本文共 3159 字,大约阅读时间需要 10 分钟。

  • The application Map and Reduce functions are loaded at run-time using the Go plugin package, from files whose names end in .so.
  • If you change anything in the mr/ directory, you will probably have to re-build any MapReduce plugins you use, with something like go build -buildmode=plugin ../mrapps/wc.go

 

这两条是对Map和Reduce函数的解释,通过.so在运行时加载。

 

  • This lab relies on the workers sharing a file system. That's straightforward when all workers run on the same machine, but would require a global filesystem like GFS if the workers run on different machines.

这些worker共享同一个文件系统,如果当worker跑在不同的机器上时,需要全局的文件系统。

 

  • A reasonable naming convention for intermediate files is mr-X-Y, where X is the Map task number, and Y is the reduce task number.

建议将中间文件名命名为mr-X-Y,X是Map任务数量,Y是reduce任务数

 

The worker's map task code will need a way to store intermediate key/value pairs in files in a way that can be correctly read back during reduce tasks.

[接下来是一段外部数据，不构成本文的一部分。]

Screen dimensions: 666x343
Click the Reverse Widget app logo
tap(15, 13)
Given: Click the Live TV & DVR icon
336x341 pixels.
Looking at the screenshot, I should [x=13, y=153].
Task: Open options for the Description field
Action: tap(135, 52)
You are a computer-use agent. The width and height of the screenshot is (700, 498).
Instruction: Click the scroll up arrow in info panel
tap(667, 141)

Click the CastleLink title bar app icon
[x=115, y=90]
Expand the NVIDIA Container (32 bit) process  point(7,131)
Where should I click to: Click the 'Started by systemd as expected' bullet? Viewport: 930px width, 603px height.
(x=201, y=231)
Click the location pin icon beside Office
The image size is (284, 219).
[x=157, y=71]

One possibility is to use Go's encoding/json package. To write key/value pairs to a JSON file:

 

worker的map任务需要存储时可以使用json

 

  • The map part of your worker can use the ihash(key) function (in worker.go) to pick the reduce task for a given key.

 

  • You can steal some code from mrsequential.go for reading Map input files, for sorting intermedate key/value pairs between the Map and Reduce, and for storing Reduce output in files.

可以从串行化的程序中参考到一些思路。

 

  • The master, as an RPC server, will be concurrent; don't forget to lock shared data.

对于RPC服务,可能会有并发问题。注意加锁。

 

 

  • Use Go's race detector, with go build -race and go run -race. test-mr.sh has a comment that shows you how to enable the race detector for the tests.

使用Go并发检测器

 

  • Workers will sometimes need to wait, e.g. reduces can't start until the last map has finished. One possibility is for workers to periodically ask the master for work, sleeping with time.Sleep() between each request. Another possibility is for the relevant RPC handler in the master to have a loop that waits, either with time.Sleep() or sync.Cond. Go runs the handler for each RPC in its own thread, so the fact that one handler is waiting won't prevent the master from processing other RPCs

 

  • The master can't reliably distinguish between crashed workers, workers that are alive but have stalled for some reason, and workers that are executing but too slowly to be useful. The best you can do is have the master wait for some amount of time, and then give up and re-issue the task to a different worker. For this lab, have the master wait for ten seconds; after that the master should assume the worker has died (of course, it might not have).

注意对worker就行心跳检测

 

  • To test crash recovery, you can use the mrapps/crash.go application plugin. It randomly exits in the Map and Reduce functions.

 

To ensure that nobody observes partially written files in the presence of crashes, the MapReduce paper mentions the trick of using a temporary file and atomically renaming it once it is completely written. You can use ioutil.TempFile to create a temporary file and os.Rename to atomically rename it.

 

  • test-mr.sh runs all the processes in the sub-directory mr-tmp, so if something goes wrong and you want to look at intermediate or output files, look there.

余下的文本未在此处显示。